The factual inquiries set forth in Graham v. John Deere Co., 383 U.S. 1, 148 USPQ 459 (1966), that are applied for establishing a background for determining obviousness under 35 U.S.C. 103 are summarized as follows:
Determining the scope and contents of the prior art.
Ascertaining the differences between the prior art and the claims at issue.
Resolving the level of ordinary skill in the pertinent art.
Considering objective evidence present in the application indicating obviousness or nonobviousness.
This application currently names joint inventors. In considering patentability of the claims the examiner presumes that the subject matter of the various claims was commonly owned as of the effective filing date of the claimed invention(s) absent any evidence to the contrary. Applicant is advised of the obligation under 37 CFR 1.56 to point out the inventor and effective filing dates of each claim that was not commonly owned as of the effective filing date of the later invention in order for the examiner to consider the applicability of 35 U.S.C. 102(b)(2)(C) for any potential 35 U.S.C. 102(a)(2) prior art against the later invention.
Claims 1-2, 6-9, and 19 are rejected under 35 U.S.C. 103 as being unpatentable over U.S. Pub. No. 20210262204 (hereinafter, "Tafazoli Bilandi"; previously of record) in view of U.S. Pat. No. 11268881 (hereinafter, "Finn"; previously of record).
Regarding claim 1, Tafazoli Bilandi discloses an Al-based monitoring system for use with detecting the condition of a shovel during mineral loading in a mining operation, the system comprising:
one or more sensors (Fig. 2B, #128);
further comprising storage (Fig. 2B, #202) for color image data (“The I/O 204 further includes an image signal input port 230 for receiving image signals from the image sensor 128. In one embodiment the image sensor 128 may be a digital camera and the image signal port 230 may be an IEEE 1394 (firewire) port, USB port…” (para 0072)), point cloud data (“In some embodiments, the image sensor 128 may be implemented as a stereoscopic camera capable of using stereo-imaging to obtain a 3D point cloud of the scene” (para 0074)), depth data (“The three-dimensional coordinates have the advantage of providing sizing and depth information associated with regions of interest” (para 0074)), and inertial data (“In some embodiments, motion sensors such as an inertial sensor may be placed on a moving arm (for example the crowd 122 of the mining shovel 104 shown in FIG. 1A) to provide signals that may be used to determine a current operational state of the mining shovel” (para 0113));
a weighing mechanism (“In general the network 600 is initially configured to set weights w.sub.i to some initial value… A minimization algorithm, such as a batch stochastic gradient descent minimization, is then applied to determine new values for the weights w.sub.i. This step generally involves determining the gradient of the cost function using a backpropagation algorithm to adjust the weights w.sub.i until the generated probability map” (para 0103));
one or more outputs (Fig. 6, #634);
an artificial intelligence module, further comprising a plurality of neural networks adapted to detect a plurality of objects of interest (Fig. 6, #600); and
one or more foundational models adapted to detect objects of interest ((Fig. 8, #800) and “The neural network 600 further includes an output layer 634 that includes a plurality of neurons that produces probabilities p.sub.j that the image pixel 610 in the patch 612 corresponds to specific region of interest” (para 0102)).

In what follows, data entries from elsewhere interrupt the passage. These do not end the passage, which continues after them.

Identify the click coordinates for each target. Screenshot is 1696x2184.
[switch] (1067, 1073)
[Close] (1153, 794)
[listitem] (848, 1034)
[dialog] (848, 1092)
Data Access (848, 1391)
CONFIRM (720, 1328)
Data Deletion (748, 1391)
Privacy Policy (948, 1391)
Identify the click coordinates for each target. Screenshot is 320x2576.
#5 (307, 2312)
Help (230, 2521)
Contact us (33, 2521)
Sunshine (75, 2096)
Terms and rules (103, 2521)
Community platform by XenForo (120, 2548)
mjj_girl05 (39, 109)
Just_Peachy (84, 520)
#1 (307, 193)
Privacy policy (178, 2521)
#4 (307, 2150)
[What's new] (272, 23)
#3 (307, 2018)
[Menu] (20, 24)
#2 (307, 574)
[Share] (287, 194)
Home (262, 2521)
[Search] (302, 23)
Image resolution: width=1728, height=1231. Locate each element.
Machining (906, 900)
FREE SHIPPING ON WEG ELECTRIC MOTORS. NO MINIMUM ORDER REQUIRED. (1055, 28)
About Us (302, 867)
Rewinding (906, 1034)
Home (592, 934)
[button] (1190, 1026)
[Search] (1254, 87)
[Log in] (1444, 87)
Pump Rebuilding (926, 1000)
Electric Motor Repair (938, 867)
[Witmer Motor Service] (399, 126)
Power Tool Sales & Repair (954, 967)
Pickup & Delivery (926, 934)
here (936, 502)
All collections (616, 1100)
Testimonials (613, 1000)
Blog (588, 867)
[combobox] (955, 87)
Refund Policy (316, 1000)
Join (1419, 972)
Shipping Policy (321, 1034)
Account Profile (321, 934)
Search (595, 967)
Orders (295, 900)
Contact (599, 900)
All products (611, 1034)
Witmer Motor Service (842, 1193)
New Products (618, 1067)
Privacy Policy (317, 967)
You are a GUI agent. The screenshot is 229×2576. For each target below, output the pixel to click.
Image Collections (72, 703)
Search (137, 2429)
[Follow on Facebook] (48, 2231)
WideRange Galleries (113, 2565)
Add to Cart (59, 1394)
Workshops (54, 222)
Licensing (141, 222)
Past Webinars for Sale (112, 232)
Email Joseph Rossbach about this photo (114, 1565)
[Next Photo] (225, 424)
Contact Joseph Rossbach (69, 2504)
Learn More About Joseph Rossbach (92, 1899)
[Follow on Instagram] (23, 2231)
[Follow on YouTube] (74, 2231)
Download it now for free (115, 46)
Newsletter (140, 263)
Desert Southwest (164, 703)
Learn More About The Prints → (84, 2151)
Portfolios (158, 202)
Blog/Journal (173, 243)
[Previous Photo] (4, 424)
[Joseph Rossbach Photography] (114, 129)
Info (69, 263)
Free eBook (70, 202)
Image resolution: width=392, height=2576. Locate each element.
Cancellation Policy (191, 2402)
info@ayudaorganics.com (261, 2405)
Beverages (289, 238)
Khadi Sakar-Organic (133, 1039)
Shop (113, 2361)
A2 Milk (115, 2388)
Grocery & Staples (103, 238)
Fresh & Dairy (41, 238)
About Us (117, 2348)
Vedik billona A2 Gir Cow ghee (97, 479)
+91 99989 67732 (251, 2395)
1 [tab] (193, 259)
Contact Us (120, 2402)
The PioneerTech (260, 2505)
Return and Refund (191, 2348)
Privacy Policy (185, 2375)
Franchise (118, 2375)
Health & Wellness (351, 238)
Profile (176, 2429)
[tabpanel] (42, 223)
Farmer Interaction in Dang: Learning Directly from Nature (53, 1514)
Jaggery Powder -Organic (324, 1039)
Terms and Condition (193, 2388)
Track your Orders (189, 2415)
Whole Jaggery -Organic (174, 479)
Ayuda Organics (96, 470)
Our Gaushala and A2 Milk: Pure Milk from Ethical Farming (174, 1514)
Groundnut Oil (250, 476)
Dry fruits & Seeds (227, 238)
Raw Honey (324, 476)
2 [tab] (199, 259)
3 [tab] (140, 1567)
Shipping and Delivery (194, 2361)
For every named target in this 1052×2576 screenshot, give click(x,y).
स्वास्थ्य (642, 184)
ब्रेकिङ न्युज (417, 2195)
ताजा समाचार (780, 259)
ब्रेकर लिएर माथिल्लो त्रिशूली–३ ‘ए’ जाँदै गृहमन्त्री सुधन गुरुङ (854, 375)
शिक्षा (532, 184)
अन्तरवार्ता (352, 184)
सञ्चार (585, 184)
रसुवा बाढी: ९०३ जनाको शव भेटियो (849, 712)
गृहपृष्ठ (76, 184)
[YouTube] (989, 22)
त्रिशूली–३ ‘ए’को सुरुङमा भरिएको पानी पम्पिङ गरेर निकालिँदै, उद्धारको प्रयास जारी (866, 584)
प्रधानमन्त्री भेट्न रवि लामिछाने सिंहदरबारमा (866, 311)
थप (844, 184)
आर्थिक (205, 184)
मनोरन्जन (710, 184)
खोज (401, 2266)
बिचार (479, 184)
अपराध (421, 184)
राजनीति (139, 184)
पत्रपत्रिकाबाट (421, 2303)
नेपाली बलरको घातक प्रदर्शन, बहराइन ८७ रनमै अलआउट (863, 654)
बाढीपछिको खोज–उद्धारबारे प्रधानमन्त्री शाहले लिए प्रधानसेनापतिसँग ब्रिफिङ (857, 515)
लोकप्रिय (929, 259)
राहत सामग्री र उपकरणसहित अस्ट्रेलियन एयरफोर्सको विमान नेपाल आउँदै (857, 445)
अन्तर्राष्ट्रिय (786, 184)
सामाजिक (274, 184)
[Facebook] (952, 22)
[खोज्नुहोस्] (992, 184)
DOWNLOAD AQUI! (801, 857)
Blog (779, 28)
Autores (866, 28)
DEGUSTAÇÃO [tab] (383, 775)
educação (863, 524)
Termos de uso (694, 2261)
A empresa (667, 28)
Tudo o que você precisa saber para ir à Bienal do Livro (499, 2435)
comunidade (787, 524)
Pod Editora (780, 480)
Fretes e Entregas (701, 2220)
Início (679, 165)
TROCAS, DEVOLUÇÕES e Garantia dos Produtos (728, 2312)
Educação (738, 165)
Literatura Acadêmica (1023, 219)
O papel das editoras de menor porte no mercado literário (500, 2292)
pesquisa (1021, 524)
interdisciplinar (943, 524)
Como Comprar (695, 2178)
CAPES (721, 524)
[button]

However, Tafazoli Bilandi does not explicitly teach
an enriched tensor data structure,
Finn, in the same field of endeavor, teaches
an enriched tensor data structure (“organizing, by the processor, the sensor data into a tensor” (Col. 2, lines 14-20)),
One of ordinary skill in the art, before the time of filing, would have been motivated to modify the disclosure of Tafazoli Bilandi with the teachings of Finn in order to separate, by the processor, the tensor into at least one of a normal part and an abnormal part; see Finn at least at (Col. 2, lines 14-20).
Regarding claim 2, Tafazoli Bilandi discloses the system of claim 1. Additionally, Tafazoli Bilandi discloses wherein the sensors additionally comprise:
one or more color image cameras (Fig. 2B, #128);
one or more stereoscopic cameras (“In some embodiments, the image sensor 128 may be implemented as a stereoscopic camera capable of using stereo-imaging to obtain a 3D point cloud of the scene” (para 0074)); and
one or more inertial measurement units (“In some embodiments, motion sensors such as an inertial sensor may be placed on a moving arm (for example the crowd 122 of the mining shovel 104 shown in FIG. 1A)” (para 0113)).
However, Tafazoli Bilandi does not explicitly teach
one or more LIDAR sensors;
Finn, in the same field of endeavor, teaches
one or more LIDAR sensors (“Various depth sensing sensor technologies and devices include, but are not limited to, a structured light measurement, phase shift measurement, time of flight measurement, stereo triangulation device, sheet of light triangulation device, light field cameras, coded aperture cameras, computational imaging techniques, simultaneous localization and mapping (SLAM), imaging radar, imaging sonar, echolocation, laser radar, scanning light detection and ranging (LIDAR), flash LIDAR” (Col. 4, lines 42-50));
One of ordinary skill in the art, before the time of filing, would have been motivated to modify the disclosure of Tafazoli Bilandi with the teachings of Finn in order to provide sensor can be a one-dimensional (1D), 2D, or 3D camera or camera system; a 1D, 2D, or 3D depth sensor or depth sensor system; and/or a combination and/or array thereof; see Finn at least at (Col. 4, lines 31-35).
Regarding claim 6, Tafazoli Bilandi discloses the system of claim 2. However, Tafazoli Bilandi does not explicitly teach wherein the enriched tensor data structure additionally comprises a plurality of time-divided frames, each frame comprising: Color image data in the form of RGB images, captured by color image cameras; point-cloud data captured by LIDAR sensors; depth data in the form of depth frames, captured by stereoscopic cameras; and inertial data in the form of IMU values, captured by inertial measurement units.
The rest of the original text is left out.